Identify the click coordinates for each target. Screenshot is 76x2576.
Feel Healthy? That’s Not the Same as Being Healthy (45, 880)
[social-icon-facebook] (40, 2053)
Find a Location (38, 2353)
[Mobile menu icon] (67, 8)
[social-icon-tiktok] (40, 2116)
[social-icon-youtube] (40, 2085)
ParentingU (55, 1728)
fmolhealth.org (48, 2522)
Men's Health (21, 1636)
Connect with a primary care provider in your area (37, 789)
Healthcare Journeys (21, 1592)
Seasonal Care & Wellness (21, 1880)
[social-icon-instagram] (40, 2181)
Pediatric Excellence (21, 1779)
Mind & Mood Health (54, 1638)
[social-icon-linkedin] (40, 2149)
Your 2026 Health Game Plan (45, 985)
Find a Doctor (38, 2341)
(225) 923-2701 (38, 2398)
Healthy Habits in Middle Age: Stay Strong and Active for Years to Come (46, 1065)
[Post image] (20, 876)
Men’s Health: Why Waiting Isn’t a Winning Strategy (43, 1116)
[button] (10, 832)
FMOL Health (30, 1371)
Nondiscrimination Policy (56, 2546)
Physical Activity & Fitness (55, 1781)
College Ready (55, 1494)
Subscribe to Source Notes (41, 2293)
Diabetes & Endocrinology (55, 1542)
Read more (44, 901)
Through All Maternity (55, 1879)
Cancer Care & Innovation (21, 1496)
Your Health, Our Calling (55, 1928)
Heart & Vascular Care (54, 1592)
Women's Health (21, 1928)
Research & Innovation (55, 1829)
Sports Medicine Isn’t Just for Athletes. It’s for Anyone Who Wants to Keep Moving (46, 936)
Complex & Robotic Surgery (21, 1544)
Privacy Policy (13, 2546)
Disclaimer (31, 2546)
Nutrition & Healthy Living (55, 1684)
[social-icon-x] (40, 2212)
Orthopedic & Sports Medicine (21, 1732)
------------------------------
§ **TASK OBJECTIVE**
Give back the data above, repeating every record exactly.

§ **REPLY TO THE TASK**
Identify the click coordinates for each target. Screenshot is 76x2576.
Feel Healthy? That’s Not the Same as Being Healthy (45, 880)
[social-icon-facebook] (40, 2053)
Find a Location (38, 2353)
[Mobile menu icon] (67, 8)
[social-icon-tiktok] (40, 2116)
[social-icon-youtube] (40, 2085)
ParentingU (55, 1728)
fmolhealth.org (48, 2522)
Men's Health (21, 1636)
Connect with a primary care provider in your area (37, 789)
Healthcare Journeys (21, 1592)
Seasonal Care & Wellness (21, 1880)
[social-icon-instagram] (40, 2181)
Pediatric Excellence (21, 1779)
Mind & Mood Health (54, 1638)
[social-icon-linkedin] (40, 2149)
Your 2026 Health Game Plan (45, 985)
Find a Doctor (38, 2341)
(225) 923-2701 (38, 2398)
Healthy Habits in Middle Age: Stay Strong and Active for Years to Come (46, 1065)
[Post image] (20, 876)
Men’s Health: Why Waiting Isn’t a Winning Strategy (43, 1116)
[button] (10, 832)
FMOL Health (30, 1371)
Nondiscrimination Policy (56, 2546)
Physical Activity & Fitness (55, 1781)
College Ready (55, 1494)
Subscribe to Source Notes (41, 2293)
Diabetes & Endocrinology (55, 1542)
Read more (44, 901)
Through All Maternity (55, 1879)
Cancer Care & Innovation (21, 1496)
Your Health, Our Calling (55, 1928)
Heart & Vascular Care (54, 1592)
Women's Health (21, 1928)
Research & Innovation (55, 1829)
Sports Medicine Isn’t Just for Athletes. It’s for Anyone Who Wants to Keep Moving (46, 936)
Complex & Robotic Surgery (21, 1544)
Privacy Policy (13, 2546)
Disclaimer (31, 2546)
Nutrition & Healthy Living (55, 1684)
[social-icon-x] (40, 2212)
Orthopedic & Sports Medicine (21, 1732)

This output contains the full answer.